Personal information
- Born: 23 January 1919 Geertruidenberg, the Netherlands
- Died: 22 May 2011 (aged 92) Amsterdam, the Netherlands

Sport
- Sport: Cycling

Medal record
Representing the Netherlands
Track World Championships
| Bronze medal – third place | 1938 Amsterdam | Sprint |
| Gold medal – first place | 1939 Milan | Sprint |
| Gold medal – first place | 1946 Zurich | Sprint |
| Silver medal – second place | 1949 Copenhagen | Sprint |
| Bronze medal – third place | 1950 Liège | Sprint |
| Gold medal – first place | 1957 Liège | Sprint |
| Bronze medal – third place | 1959 Amsterdam | Sprint |

= Jan Derksen =

Dutch cyclist (1919–2011)

Jan Derksen (23 January 1919 – 22 May 2011) was a Dutch professional cyclist. He was world professional track sprint champion in 1946 and 1957. He was the only rider to win a gold medal at Milan, Italy, in 1939 – in the world amateur sprint – before the championship was abandoned at the outbreak of the Second World War. Derksen became a riders' agent and race promoter after retiring from racing and lived in a house on the outskirts of Amsterdam, named after the Ordrup track in Denmark where he won the professional omnium – akin to a pentathlon in athletics – 10 times.

==Biography==
Jan Derksen was born at Geertruidenberg in central western Holland on 23 January 1919. He became interested in cycling after listening to radio reports of six-day races on the track. His father gave Derksen his first racing bike after he passed his last school exams at 15. He took out a racing licence with the Dutch cycling federation, the KNWU, and raced on the track at Alkmaar. A coach saw him when he was 18 and he joined the national team. He had worked until then in a cycle business.

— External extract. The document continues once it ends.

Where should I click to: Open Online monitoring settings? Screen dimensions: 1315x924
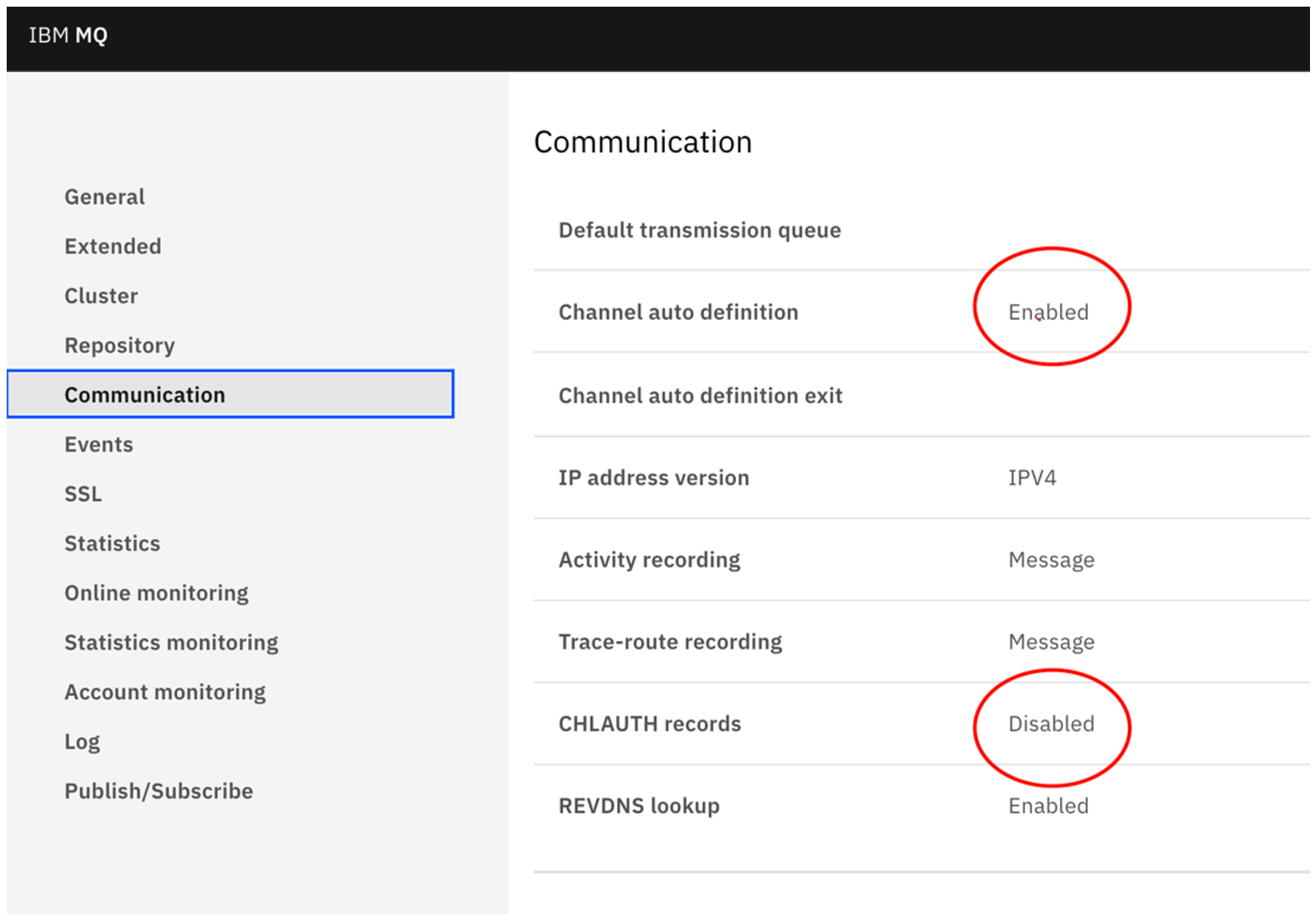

At 19 he was third in the world amateur sprint championship, held in Amsterdam, and he became the only world champion in 1939 when the championship in Milan was abandoned because of the outbreak of the Second World War. His ride against the Italian, Astolfi, whom he beat in two rides, was the only event completed. He had been selected for the Dutch team for Olympic Games in Helsinki.

“It was as good as certain that I would win two gold medals, because I was already world champion, but then the war broke out. There were no Olympics and that really upset me.”

He continued racing during the German occupation of the Netherlands, travelling until 1942 to other occupied countries. He was Dutch sprint champion in 1943.

Derksen’s professional career after the war was marked by his competition with another Dutch sprinter, Arie van Vliet. Derksen won 13 Dutch championships, seven of them by beating van Vliet, but he also came second to van Vliet ten times.
He became world champion in 1946 by beating the Frenchman, Georges Senfftleben. He won the title again in 1957, beating van Vliet in the final. His championship ride in the quarter-final in 1955 was abandoned after he and the Italian, Antonio Maspes came to a balancing standstill for 32 minutes. The judges stopped the race.

Derksen died in the night of 22 May 2011 after being ill for many years.